Já Adriano Cantreva, sócio da Portofino Investimentos, conta que a gestora de patrimônio tem promovido poucas alterações, apenas para reequilibrar as carteiras após a forte movimentação dos mercados com a crise do coronavírus:
“Fizemos um ajuste tático mais de curto prazo, mas, na parte de longo prazo, mudamos o mínimo possível.”
Durante o mês de abril, houve um trabalho de recomposição da parcela de risco das carteiras, dada a queda dos ativos de renda variável, e um aumento da fatia em bolsa americana. A visão é semelhante à de Dexheimer, diante dos fatores de risco implícitos no Brasil, com a crise econômica e também política. A alocação no mercado americano tem se dado via índice, porém com proteção cambial.
Juros reais atrativos
Na parte de renda fixa, a gestora buscou aumentar um pouco a parcela dos portfólios em juros reais, isto é, papéis como o Tesouro IPCA+ com vencimentos como 2026 e 2035. E houve ainda uma busca por operações de crédito privado de vencimentos mais curtos, como da Energisa, com uma operação de um ano com CDI mais 3,80%.

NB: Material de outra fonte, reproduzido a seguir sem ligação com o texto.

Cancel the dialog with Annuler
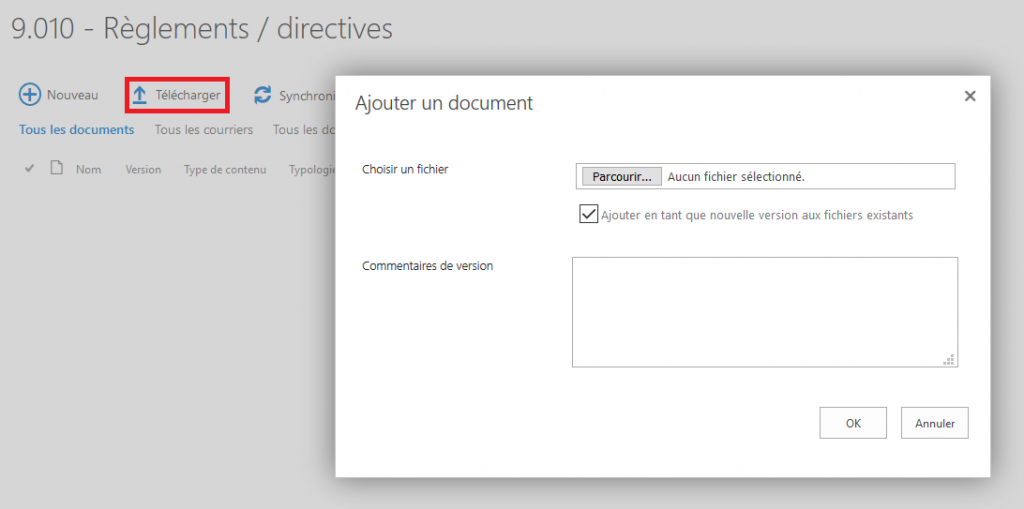This screenshot has height=509, width=1024. click(935, 423)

O investidor mais conservador, sem “perfil” de Bolsa, pode optar por alongar o prazo dos investimentos em renda fixa, diz Rodrigo Marcatti, sócio-fundador do escritório de investimentos Veedha. O executivo lembra que, em março, muitos fundos de crédito privado sofreram resgates e, por conta disso, diversos papéis de primeira linha estão com os preços desajustados.
“O investidor consegue adquirir hoje uma letra financeira de um banco grande, como Bradesco ou Itaú, com prazo de dois anos, pagando mais de 120% do CDI, o que é fora do padrão para esse tipo de risco”, afirma.
Marcatti lembra ainda que muitos fundos multimercado de gestoras renomadas reabriram para captação, o que pode ser uma oportunidade para o investidor com caixa e que estuda uma realocação de capital.